Pallante declared that nothing less than "the exclusive rights delineated in the Copyright Act are under assault."An effective enforcement framework is under assault, one that holds pirates accountable and reforms the DMCA (the Digital Millennium Copyright Act) which is the basis of the takedown of infringing content on websites -- badly in need of updating. And a transparent, and competitive marketplace remains elusive, one in which authors can be discovered publishers can compete fairly and vigorously and new innovators can serve the public with our unfair manipulation by giant tech companies."
More specifically, and quite recently, Pallante addresses Maryland's passage of a bill compelling "licensing...on reasonable terms" of digital literary works to libraries (and similar actions in process in other states), which the AAP has argued is unconstitutional. She attributed the efforts on, "A coordinated strategy from library lobbyists, as well as tech-funded special interest groups, to divert copyright policy away from Congress to the states and away from the rigorous precedents and deliberations that members of Congress employ. These efforts, which target ebooks and audio books and in some cases broader digital materials, are clearly pre-empted by the Copyright Act. But more fundamentally they spin a false narrative. Are libraries, important to the publishing ecosystem? Yes they most certainly are, and publishers across the country license thousands of digital works to libraries, and every community, every day.

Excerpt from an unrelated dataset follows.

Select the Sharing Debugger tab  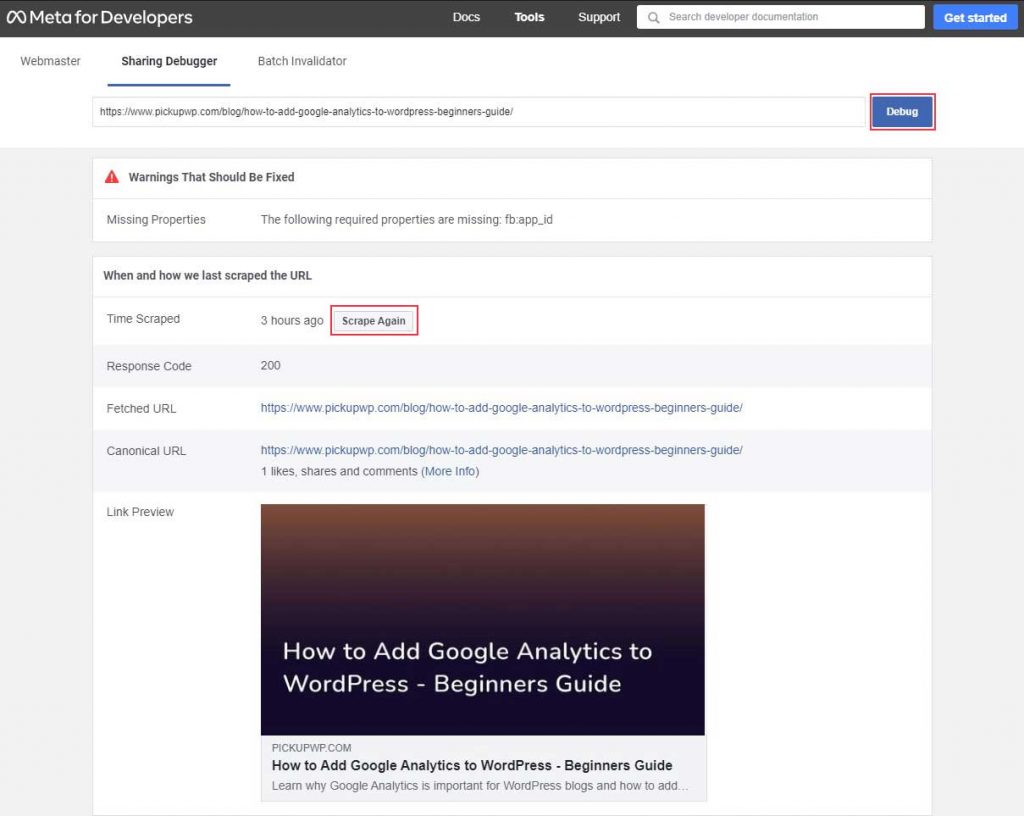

But, authors, publishers and bookstores also have policy equities, which is why Congress enacted a singular cohesive federal Copyright Act that has addressed the ownership and disposition of books since 1791."
Speaking more broadly, Pallante declared, "Since our inception, more than 50 years ago we have protected the rights of publishers to give voice to all voices. We have protected the rights, including for authors with whom we disagree, or even many of us might disagree. Publishing is very much the embodiment of the marketplace of ideas. And so I ask, as we set a path for the future of the industry and inspire the leaders of tomorrow's industry, let's publish widely and trust readers and future historians to judge the contents of the book. As many of us learned in law school, the answer to speech we don't like is more speech."
On the topic of abundance, the closing speaker was journalist and author of two books on Amazon Brad Stone, who offered an answer to a question posed to him by the late S&S ceo Carolyn Reidy: "Help us understand Amazon. Help us understand this company that has so come to dominate book publishing and our economy overall." As he framed the answer: "Amazon builds new businesses with people and careful personalized attention, often from Jeff Bezos himself. But when those businesses get to enormous size, Amazon runs them with algorithms and automation, and often does so carelessly with negative repercussions for customers and for society."
Ultimately, Stone said, "Amazon doesn't really make its living in the book industry anymore," which "might create opportunities" for publishers "to grow their non-Amazon businesses faster than their Amazon businesses" (though the pandemic demonstrated the opposite). At least "there are probably now limits to how much Amazon wants to beat publishers down in negotiations.... The energy it once devoted to the pricing fight over ebooks 10 years ago now seems really quaint, like concerns from a previous era in Amazon history."